_作業内容_
(a) 太陽電池モジュールの評価に関する本文のうち、「図10図10は、第2の実施形」から「ータの例を示す分布図である。」までを一字も変えずに書き写してください。
(b) 太陽電池モジュールの評価に関する本文について、示されている最後の文の次から続きを書いてください。

_本文_

##########

図2図2は、第1の実施形態に係る評価装置における太陽電池モジュール評価処理の動作例を示すフローチャートである。
図3図3は、第1の実施形態に係る評価装置がEL性能評価により取得した太陽電池モジュールの画像と8ビット変換した画像の例である。
図4図4は、第1の実施形態に係る評価装置がマスキングデータ生成過程において生成する画像の例である。
図5図5は、第1の実施形態に係る評価装置のマスキング処理の過程において生成する画像の例である。
図6図6は、第1の実施形態に係る評価装置の平均輝度の算出処理の動作例を示すフローチャートである。
図7図7は、第1の実施形態に係る評価装置による太陽電池モジュールの発電性能の判定方法の例を示す図である。
図8図8は、第2の実施形態に係る太陽電池モジュールの評価システムの構成ブロック図である。
図9図9は、第2の実施形態に係る評価装置の検量線の生成処理の動作例を示すフローチャートである。
図10図10は、第2の実施形態に係る評価装置が取得した太陽電池モジュールのデータの分布図の一例である。
図11図11は、第2の実施形態に係る評価装置検量線の生成処理過程の動作例を示すフローチャートである。
図12図12は、第2の実施形態に係る評価装置による太陽電池モジュールの取得データを調整した後のデータの例を示す分布図である。
図13図13は、第2の実施形態に係る評価装置による太陽電池モジュールの評価順の例を示す模式図である。
図14図14は、第2の実施形態に係る評価装置による太陽電池モジュールの発電性能の判定処理の動作例を示すフローチャートである。
図15図15は、第2の実施形態に係る評価装置が平均輝度と検量線とから太陽電池モジュールの最大出力を決定する手順を示す図である。
図16図16は、第2の実施形態に係る評価装置による太陽電池モジュールの発電性能の判定方法の例を示す図である。
図17図17は、第3の実施形態に係る評価装置による太陽電池モジュールのEL画像の例を示す模式図である。
図18図18は、第3の実施形態に係る評価装置による太陽電池モジュールの発電性能の判定処理の動作例を示すフローチャートである。
【発明を実施するための形態】
【0008】
以下、図面を参照しながら、本発明の実施形態について説明する。
(第1の実施形態)

##########

_出典抜粋_
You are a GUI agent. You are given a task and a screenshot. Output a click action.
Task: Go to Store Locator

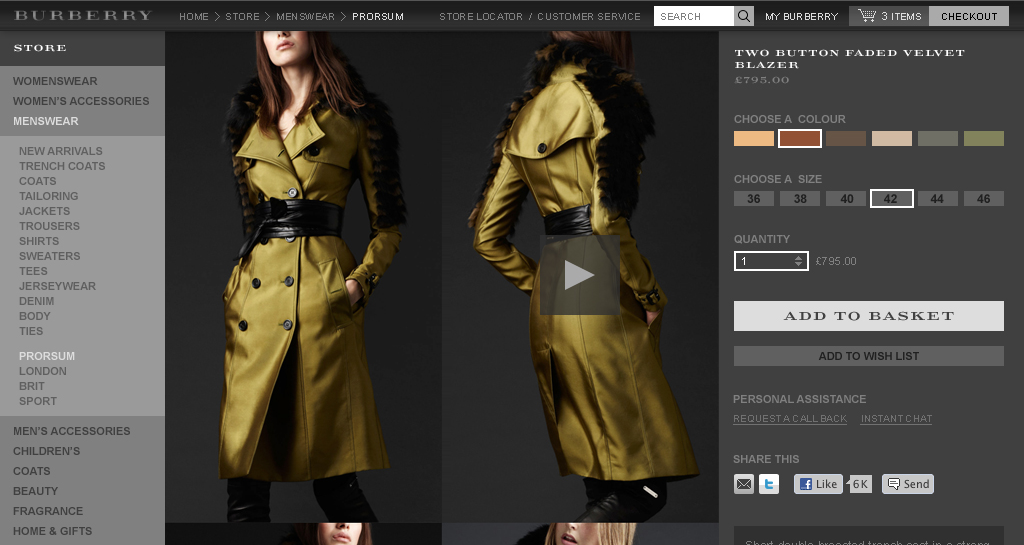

##########

_解答_
(a)
図10図10は、第2の実施形態に係る評価装置が取得した太陽電池モジュールのデータの分布図の一例である。
図11図11は、第2の実施形態に係る評価装置検量線の生成処理過程の動作例を示すフローチャートである。
図12図12は、第2の実施形態に係る評価装置による太陽電池モジュールの取得データを調整した後のデータの例を示す分布図である。

(b)
本実施形態の評価システムは、EL性能評価において撮影した太陽電池モジュールの画像から輝度などの明るさ情報を抜きだし、計算可能な数値として算出する。より具体的には、撮影したRGBカラー画像を8bitのHSL画像に変換してピクセルごとの輝度を抽出し、マスキング処理などを行った上で、8bitのHSL画像から平均輝度を算出する。本実施形態の評価システムは、算出した平均輝度に基づいて、太陽電池モジュールの発電性能を推測する。発電性能とは、太陽電池モジュールに日光が当たった際、どの程度発電するかという性能を示し、太陽電池モジュールの発電量、発電量の良否などを含んだ太陽電池モジュールの発電に関わる状態を示す場合もある。また最大出力は通常、基準光(AM1.5、1000W/m2)換算で何W出力するかという値として定義され、発電性能に対する評価基準の一つである。
【0009】
図1は、第1の実施形態に係る太陽電池モジュールの評価システムの構成ブロック図である。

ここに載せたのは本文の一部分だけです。